In the JBC meeting after the House and Senate convened Monday afternoon, King first told Teague he would keep his hold on HB1088 until Tuesday or when state Department of Human Services Director Cindy Gillespie came before the joint budget panel and answered several questions he had about growing Medicaid costs and other matters of fiscal concern.
“I just want some answers. A (standing) senator shouldn’t have to FOI (Freedom of Information) a state director … to get them to respond to their questions,” King told the joint committee.
After complaining of the DHS director’s lack of responsiveness, Sen. Missy Irvin, R-Mountain View, testified that that Gillespie and other DHS officials had provided ample information concerning the Medicaid waiver and Arkansas Works in committee meetings and other legislative forums. Not speaking to King directly, she said “any senator” could voluntarily attend those meetings to get their questions answered.
Irvin’s response caused King and other lawmakers to engage in a heated back-and-forth concerning Arkansas Works and other financial matters until Sen. Linda Chesterfield, D-Little Rock, interjected and asked the lawmakers to “be civil.”
Soon after, the joint legislative committee removed holds on HB 1088 and several other key appropriation bills after Teague convinced King and other lawmakers that the panel needed to move forward for the General Assembly to end the 30-day session next week. The off-year session, which is held every two years, must end by March 13 unless there is a three-fourths vote to extend it an additional 15 days.
Hendren, Teague and several other lawmakers and policymakers polled by Talk Business & Politics said they expect tomorrow’s Senate floor vote on HB 1088 to be very close. As of today, there are only 33 senators seated with 27 votes necessary for all appropriation bills.

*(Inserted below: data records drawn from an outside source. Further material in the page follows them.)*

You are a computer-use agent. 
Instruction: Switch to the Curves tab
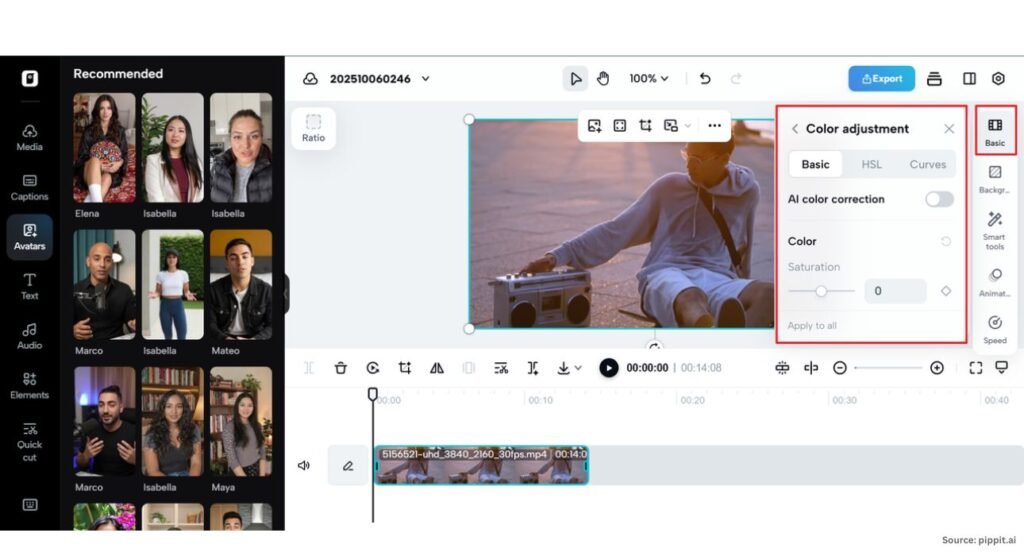[x=927, y=164]
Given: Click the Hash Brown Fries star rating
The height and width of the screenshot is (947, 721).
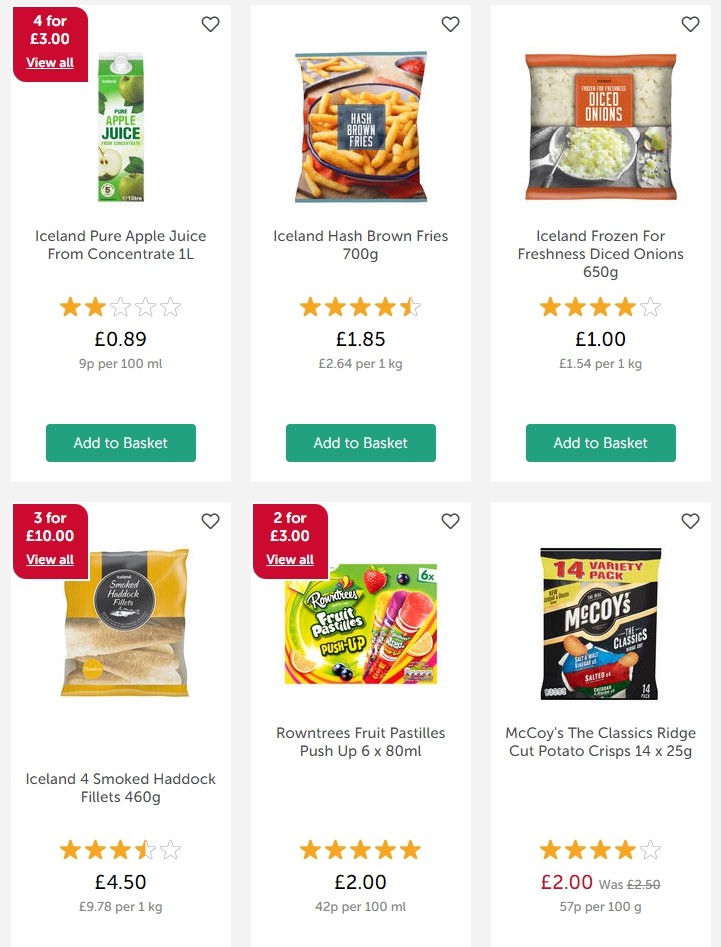Looking at the screenshot, I should (361, 307).
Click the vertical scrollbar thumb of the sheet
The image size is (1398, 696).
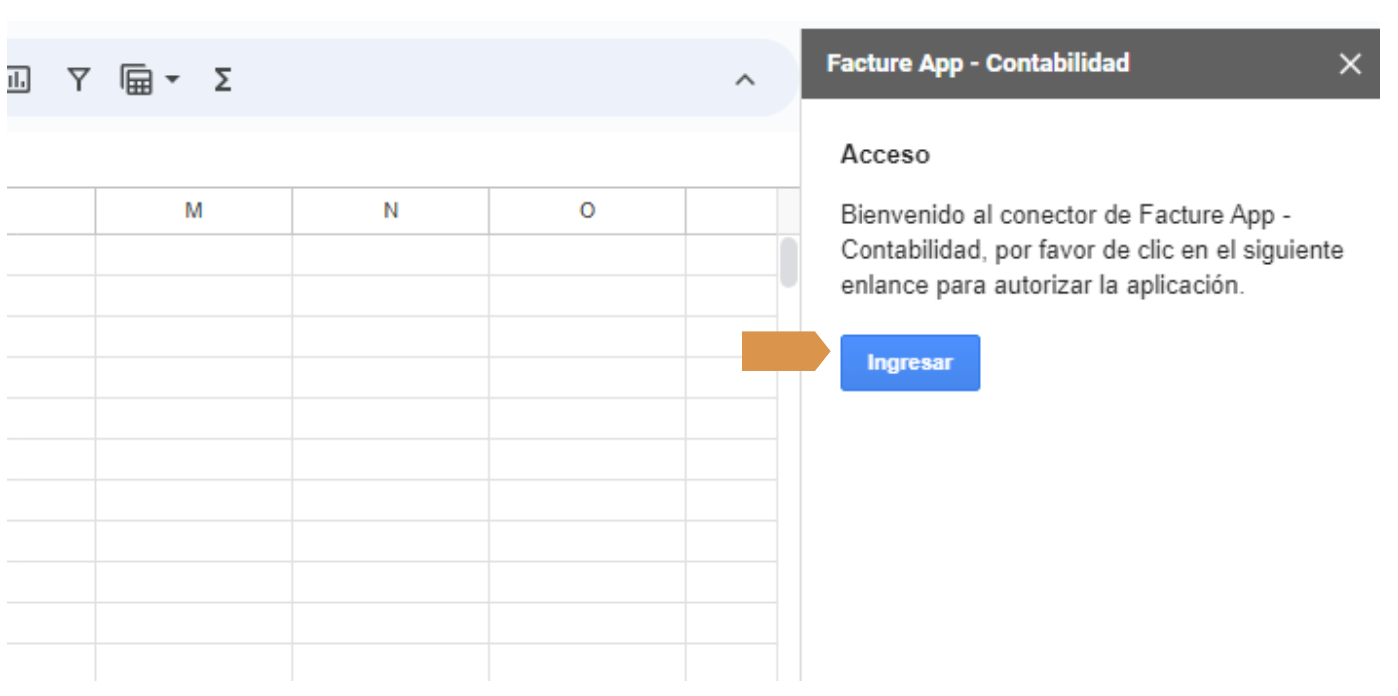(789, 262)

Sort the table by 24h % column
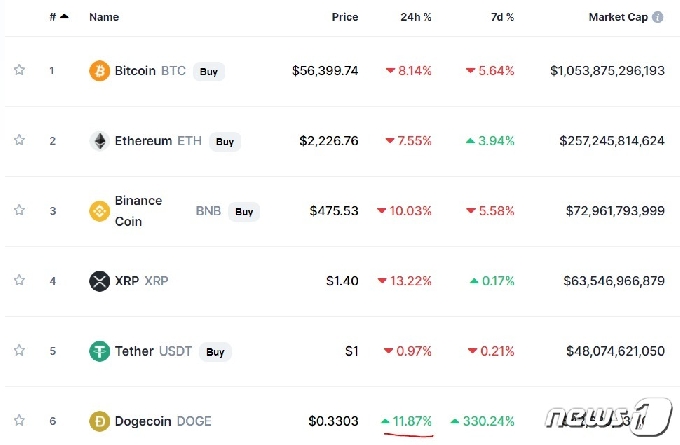417,17
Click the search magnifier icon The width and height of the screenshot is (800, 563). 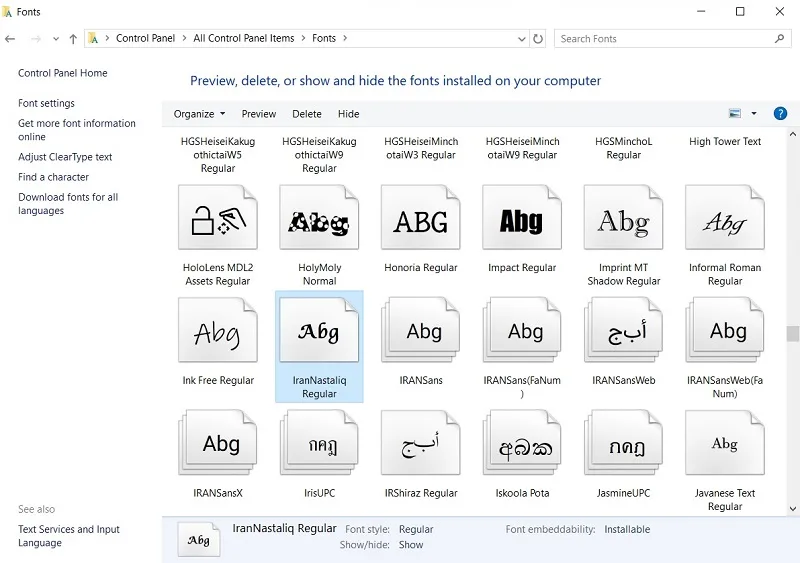(779, 38)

Sen. Eddie Joe Williams, R-Cabot, who voted for the appropriation last year, resigned to work for the Trump administration. Sen. Greg Standridge, R-Russellville, who was recorded as not voting, died after the session. Sen. Jake Files, R-Fort Smith, resigned after pleading guilty to wire and bank fraud. Special elections to replace them will not occur until after the session ends.
Two weeks ago, Gov. Hutchinson told reporters he will call lawmakers back to the State Capitol immediately after the ongoing fiscal session to pass legislation to address growing concerns on rising health costs associated with so-called PBMs, or pharmacy benefit managers. However, the governor said the session will only start if Senate President Pro Tempore Jonathan Dismang, R-Searcy, and Speaker of the House Jeremy Gillam, R-Judsonia, and other legislative leaders can find a two-thirds consensus of the full General Assembly to speedily approve the PBM proposal and clean-up legislation on open containers of alcohol in motor vehicles.
Earlier in the day, Seema Verna, CMS administrator and the chief architect of Indiana’s redesigned Medicaid program under Vice President Mike Pence, signed the Medicaid waiver and gave it to Gov. Asa Hutchinson during an overflow press conference at the Governor’s Conference Room. The Trump administration is still considering the state’s request to lower the income eligibility to 100% of the federal poverty level.
If HB 1088 is approved by the Senate and House, Arkansas DHS officials will immediately begin phasing in the program, beginning with recipients ages 30-49 this year. Next year, recipients ages 19-30 will be required to work or engage in work-related activities.
The waiver will affect 39,918 beneficiaries this year, said DHS spokesperson Amy Webb. The state has 99,632 recipients ages 30-49, but 59,714 qualify for an exemption. Exempted beneficiaries include those who are medically frail, those who are pregnant, those who face a short-term incapacitation or are caring for an incapacitated person, and others. Arkansas Works covered about 286,000 Arkansans as of the beginning of the year.